The Unidata Community Equipment Award (combined with an MU 50% cost share) supported the purchase of 12 Dell OptiPlex GX270 Pentium 4 2.80 GHz PCs with 1.0 GB of memory, and dual bootable for Windows and Red Hat Linux. The new computers replaced nine Sun Ultra 5 workstations which were distributed within the DES to an oceanography lab, a remote sensing lab, and a groundwater-soils geology lab constituting a significant upgrade to those facilities. Thus, this Unidata award not only advanced teaching and research capabilities within the DES meteorology program, but also augmented the computing resources within the entire DES curricula.
The state-of-the-art technology classroom facilitated through this equipment award is a key component in an ongoing departmental initiative to create environments that better facilitate student-centered learning through group interactions and authentication of the scientific process of discovery, hypothesis testing, and problem solving. Students are exposed to the latest data, tools (e.g., IDV), and applications through this new technology, and demonstrate greater skills and proficiencies in the analysis and visualization of complex fields.
The DES computer equipment upgrades acquired through this Unidata award are handling the flood of data from very high resolution models, improved laboratory and experimental instrumentation, high resolution satellite data, Level II radar data, and data from thematic repositories. Visualizing the four-dimensionality of these high temporal and spatial resolution data sets is now possible through the application of sophisticated tools like IDV. For example, an entire suite of observations, satellite and radar imagery, and high resolution model data is available in house to investigate the strong F3 tornado of 14 July 2004 which destroyed 37 homes in a community just 35 miles north of Millersville.
One year ago, the potential for in-depth research of a significant weather event was significantly hindered by our inadequate computational resources. Today, students can visualize three-dimensional volume scans; interrogate satellite imagery, and cross-section iso-surfaces of relative vorticity or wind speed associated with real-time or archived data sets. In the near future, we will use resources available from the Navy and NOAA to develop research tools suitable to hindcast significant wave heights, storm surge, and the forecasting of toxic algal blooms. We will also develop techniques for visualizing ocean structure and circulation contained within the ARGO data set.

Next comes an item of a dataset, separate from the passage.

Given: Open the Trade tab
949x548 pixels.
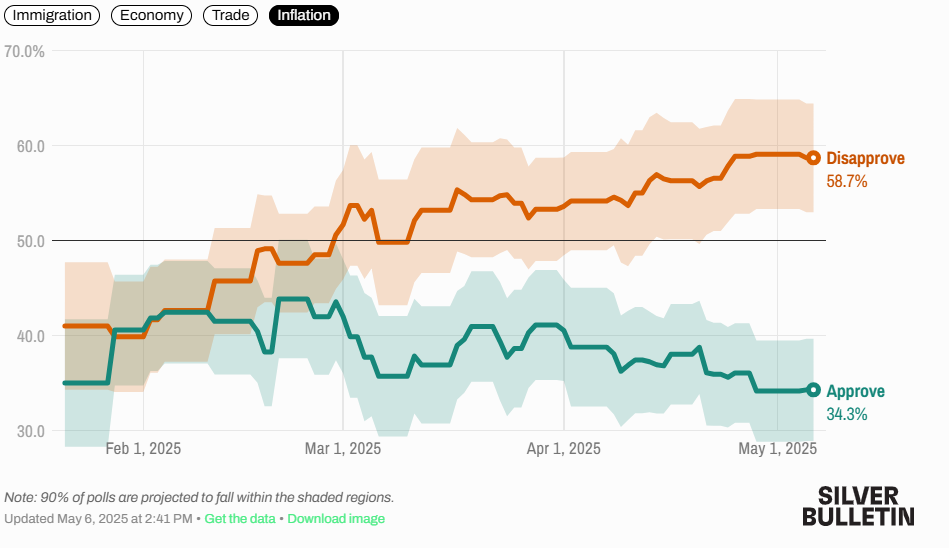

The development of a state-or-the-art technology classroom with high-end PCs
enabled DES to serve the broader Unidata community by hosting a workshop on
6-8 June 2004 dedicated to the use of the Integrated Data Viewer (IDV). The
June 2004 issue of the Unidata newsletter (http://www.unidata.ucar.edu/newsletter)
describes the success of this workshop. Similar workshops will provide an effective
outreach opportunity for pre-college Earth Science teachers, and professional
continuing education credits through the University.